Many scams target children, from online shopping scams, fake contests and scholarships to online quizzes. With promises of deals, prizes and awards, these scams lure kids into clicking links and entering their personal details.

How to protect your kids

Although there are many dangers online, keeping your kids safe doesn’t have to involve taking their devices away. Here are some simple ways to protect both your children and the devices they use.

Parental controls

Many internet security software products – as well as some devices and websites – give you the opportunity to put parental controls in place. These controls can block access to certain websites, filter inappropriate content, and manage the time of day your child goes online and for how long.

Anti-virus software

Antivirus protection is equally critical for your family’s online safety. Websites that appear legitimate may carry malicious code or could redirect your child to a fake site which looks the same but actually contains a virus. Anti-virus programs do automatic checks to ensure your hard drive doesn’t get infected and blocks malware from getting through.

Bringing devices into common areas

One simple way to reduce the risk of online dangers is to have a house rule that all devices are used while in a common area, such as a family room or kitchen. In doing so, your child won’t be online at night or alone, limiting their exposure to online dangers.

Open conversation

The best way to protect your kids is to speak with them openly and regularly about cyber safety. Demonstrating that you trust their actions, while sharing advice for smart and safe online usage, can go hand in hand to create savvy and aware young people.

Topics of conversation

While the exact topics of conversation you’ll cover with your child will vary and evolve with their age, there are some common talks to consider having:

  • Assume everything you post is public. Once an image, video or message is online, it can go anywhere so it’s important to only post or share content you would be comfortable sharing publicly.

  • Protect your passwords. Make them hard to guess and don’t share them, even with your friends.

  • Never click links received by someone you don’t know. If your child receives a text or email from a sender they don’t recognize, teach them about the dangers of clicking links – even if the sender promises a big prize just for visiting a website and entering some personal details. Teach them the adage: If something appears too good to be true, it probably is!

  • Question what you see online. Not everyone is who they seem online, and people can easily lie about their age, gender, location, interests, and intentions. Never share sensitive information or photos with someone you’ve never met in person.

  • “I’m here for you.” Emphasize to your child that should they encounter anything uncomfortable or upsetting online, that you’re there for support.

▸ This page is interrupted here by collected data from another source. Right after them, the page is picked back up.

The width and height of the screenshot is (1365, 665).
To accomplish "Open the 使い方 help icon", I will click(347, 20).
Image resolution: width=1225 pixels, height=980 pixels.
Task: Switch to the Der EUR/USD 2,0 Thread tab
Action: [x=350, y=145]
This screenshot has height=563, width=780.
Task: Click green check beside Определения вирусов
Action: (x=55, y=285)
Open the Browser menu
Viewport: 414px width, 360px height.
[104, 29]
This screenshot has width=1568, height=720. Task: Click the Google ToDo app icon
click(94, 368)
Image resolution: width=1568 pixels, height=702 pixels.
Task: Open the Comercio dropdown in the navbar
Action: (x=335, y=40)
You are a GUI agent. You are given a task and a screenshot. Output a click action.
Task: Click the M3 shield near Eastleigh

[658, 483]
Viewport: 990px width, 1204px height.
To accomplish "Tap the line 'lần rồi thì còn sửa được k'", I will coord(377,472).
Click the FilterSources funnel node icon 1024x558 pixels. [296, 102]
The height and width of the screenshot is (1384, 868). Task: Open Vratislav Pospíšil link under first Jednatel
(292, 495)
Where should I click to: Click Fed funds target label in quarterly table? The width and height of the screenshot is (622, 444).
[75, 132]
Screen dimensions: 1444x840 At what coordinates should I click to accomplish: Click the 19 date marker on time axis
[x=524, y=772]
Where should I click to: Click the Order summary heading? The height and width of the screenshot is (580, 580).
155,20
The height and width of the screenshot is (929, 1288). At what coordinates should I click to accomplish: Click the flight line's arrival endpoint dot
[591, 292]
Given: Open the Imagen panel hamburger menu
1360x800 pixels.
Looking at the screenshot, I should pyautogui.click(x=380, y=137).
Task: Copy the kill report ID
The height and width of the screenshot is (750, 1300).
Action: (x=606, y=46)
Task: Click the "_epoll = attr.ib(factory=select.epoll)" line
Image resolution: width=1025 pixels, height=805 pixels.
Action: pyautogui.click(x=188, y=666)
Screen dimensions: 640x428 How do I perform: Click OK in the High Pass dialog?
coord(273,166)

If they find themselves in a distressing situation (i.e., being cyberbullied or extorted), reassure them that they are not alone, and you’ll get through this together.

The fact is, being online is part of today’s youth culture, and it would be difficult to keep them offline altogether. Understanding the dangers, teaching them smart cyber behaviour, and keeping the lines of communication open can protect them from common threats and help them develop important cyber safety skills.

1 MediaSmarts/HabiloMedias, 03 Nov, 2022

This article is intended as general information only and is not to be relied upon as constituting legal, financial or other professional advice. A professional advisor should be consulted regarding your specific situation. Information presented is believed to be factual and up-to-date but we do not guarantee its accuracy and it should not be regarded as a complete analysis of the subjects discussed. All expressions of opinion reflect the judgment of the authors as of the date of publication and are subject to change. No endorsement of any third parties or their advice, opinions, information, products or services is expressly given or implied by Royal Bank of Canada or any of its affiliates.